12. A pharmaceutical composition comprising a polypeptide as claimed in claim 1 or a polynucleotide as claimed in claim 10 and a pharmaceutically acceptable carrier or diluent.

13. Use of a polypeptide as claimed in claim 1 or a polynucleotide as claimed in claim 10 in the preparation of medicament for use in therapy as an anti-viral, anti-tumour or immunomodulatory agent.

14. A method of treating a patient having a Type 1 interferon treatable disease, which comprises administering to said patient an effective amount of a polypeptide as claimed in claim 1 or a polynucleotide as claimed in claim 10.

15. A method of producing a polypeptide according to claim 1, 2 or 3, which method comprises culturing host cells as claimed in claim 8 under conditions suitable for obtaining expression of the polypeptide and isolating the said polypeptide.

16. A method of identifying a compound having immunomodulatory activity and/or anti-viral activity and/or anti-tumour activity comprising providing a cell capable of expressing the polypeptide of SEQ. ID. No. 2 or a naturally-occurring variant thereof, incubating said cell with a compound under test and monitoring for upregulation of the gene encoding said polypeptide or variant.

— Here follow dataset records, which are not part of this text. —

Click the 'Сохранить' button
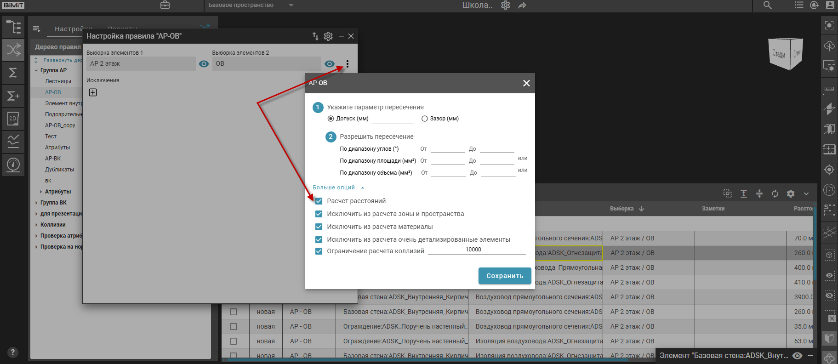838x364 pixels. 505,276
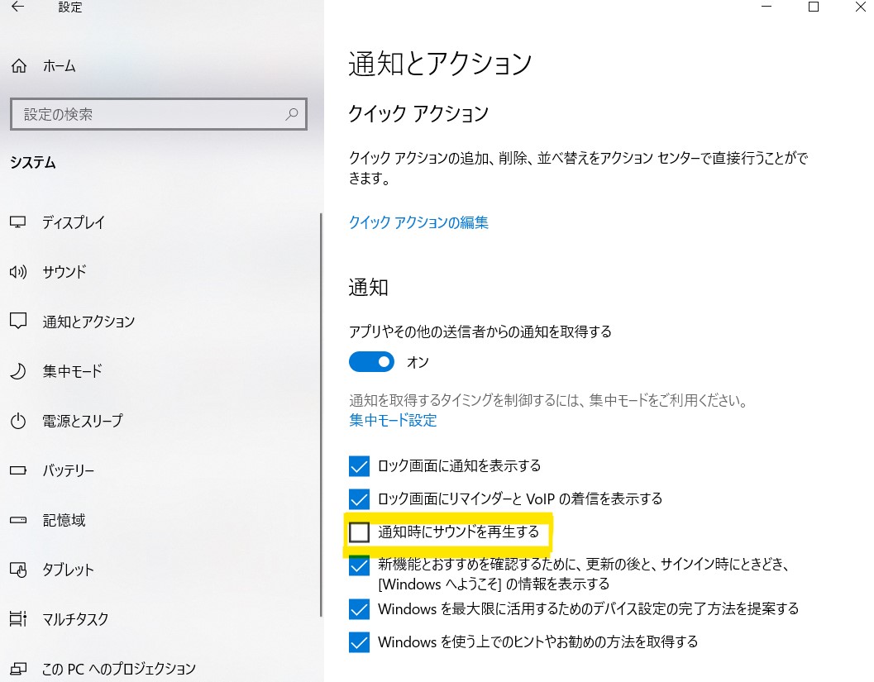The image size is (874, 682).
Task: Open 記憶域 storage settings icon
Action: pyautogui.click(x=17, y=519)
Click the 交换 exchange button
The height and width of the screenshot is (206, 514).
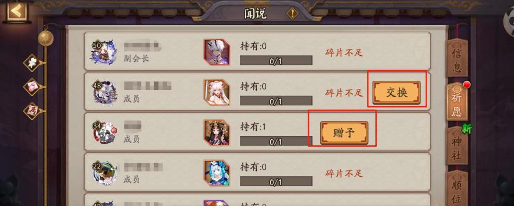click(x=396, y=93)
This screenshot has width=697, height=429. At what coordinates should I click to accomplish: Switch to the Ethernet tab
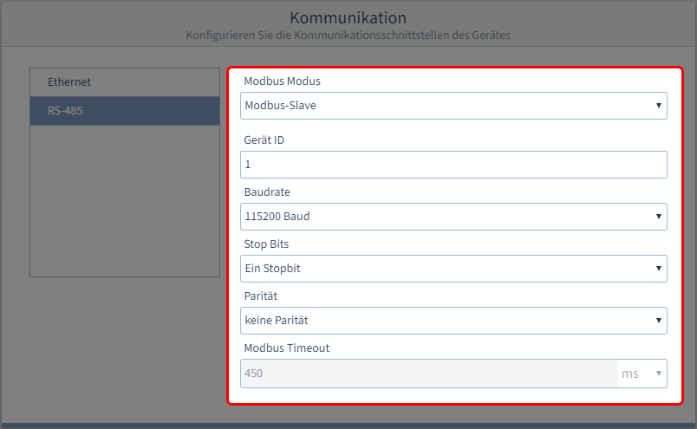click(125, 82)
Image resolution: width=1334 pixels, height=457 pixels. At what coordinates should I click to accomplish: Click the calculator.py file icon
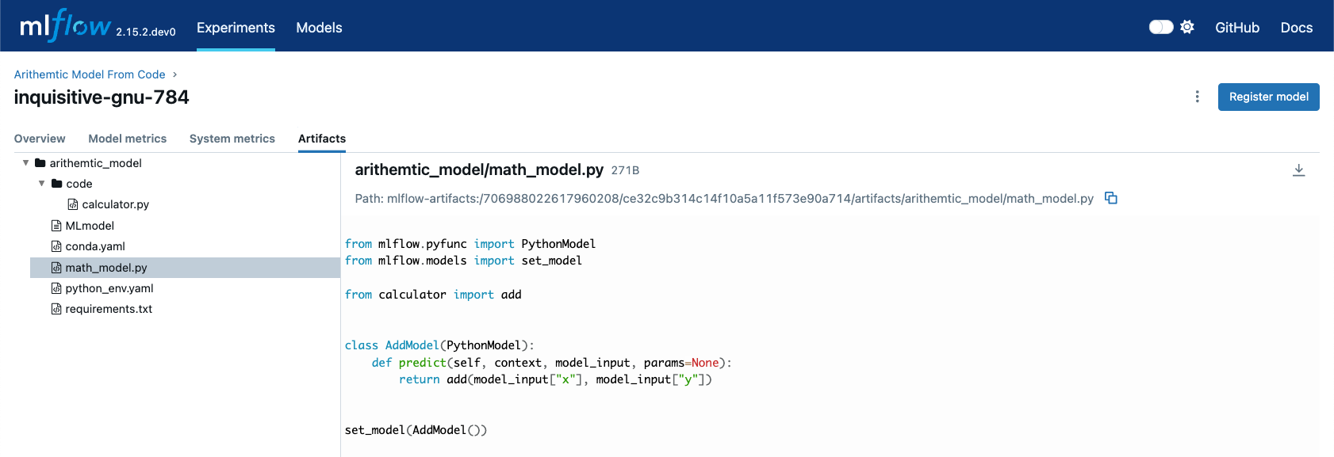click(x=73, y=204)
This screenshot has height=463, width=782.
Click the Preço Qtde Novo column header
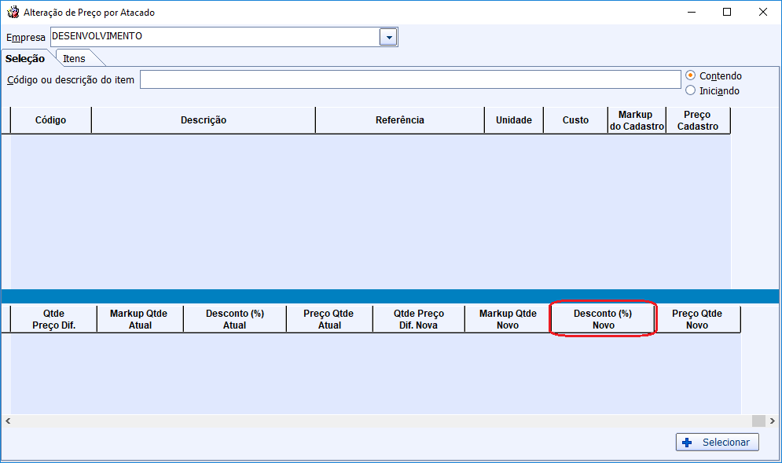point(696,319)
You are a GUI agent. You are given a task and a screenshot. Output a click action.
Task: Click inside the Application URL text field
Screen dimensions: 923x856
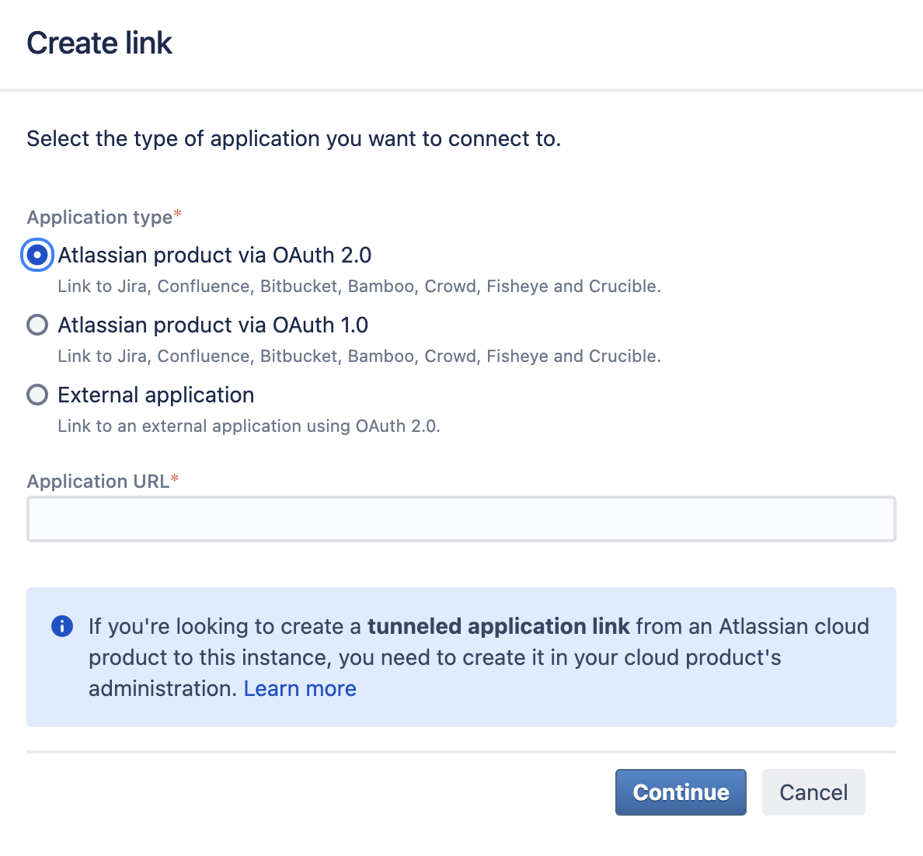pyautogui.click(x=461, y=519)
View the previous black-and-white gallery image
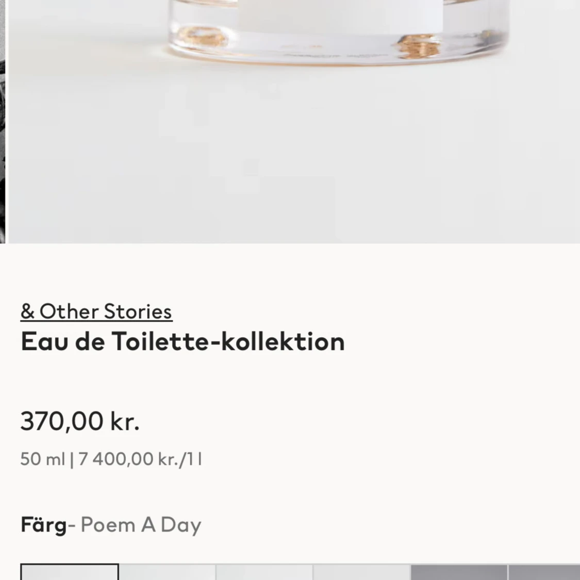This screenshot has width=580, height=580. 3,121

17. A polynucleotide capable of expressing in vivo an antisense sequence to a coding sequence for the amino acid sequence defined by SEQ. ID. No.2 or a naturally-occurring variant of said coding sequence for use in therapeutic treatment of a human or non-human animal.

18. An antibody as claimed in claim 9 for use in therapeutic treatment.

19. A set of primers for nucleic acid amplification which target sequences within a cDNA as claimed in claim 5.

20. A nucleic acid probe derived from a polynucleotide as claimed in any one of claims 4 to 6.

21. A probe as claimed in claim 20 which is attached to a solid support.

22. A method of predicting responsiveness of a patient to treatment with a Type 1 interferon, which comprises determining the level of the protein defined by the amino acid sequence set forth in SEQ. ID. No. 2 or a naturally-occurring variant thereof, or the corresponding mRNA, in a cell sample from said patient, wherein said sample is obtained from said patient following administration of a Type 1 interferon or is treated prior to said determining with a Type 1 interferon in vitro.

23. A method as claimed in claim 22 wherein the interferon administered prior to obtaining said sample or used to treat said sample in vitro is the interferon proposed for treatment of said patient.

24. A method as claimed in claim 22 or claim 23 wherein a sample comprising peripheral blood mononuclear cells isolated from a blood sample of the patient is treated with a Type 1 interferon in vitro.

25. A method as claimed in any one of claims 22 to 24 wherein said determining comprises determining the level of mRNA encoding the protein defined by the sequence set forth in SEQ. ID. No. 2 or a naturally-occurring variant of said protein.

26. A non-human transgenic animal capable of expressing a polypeptide that is claimed in claim 1.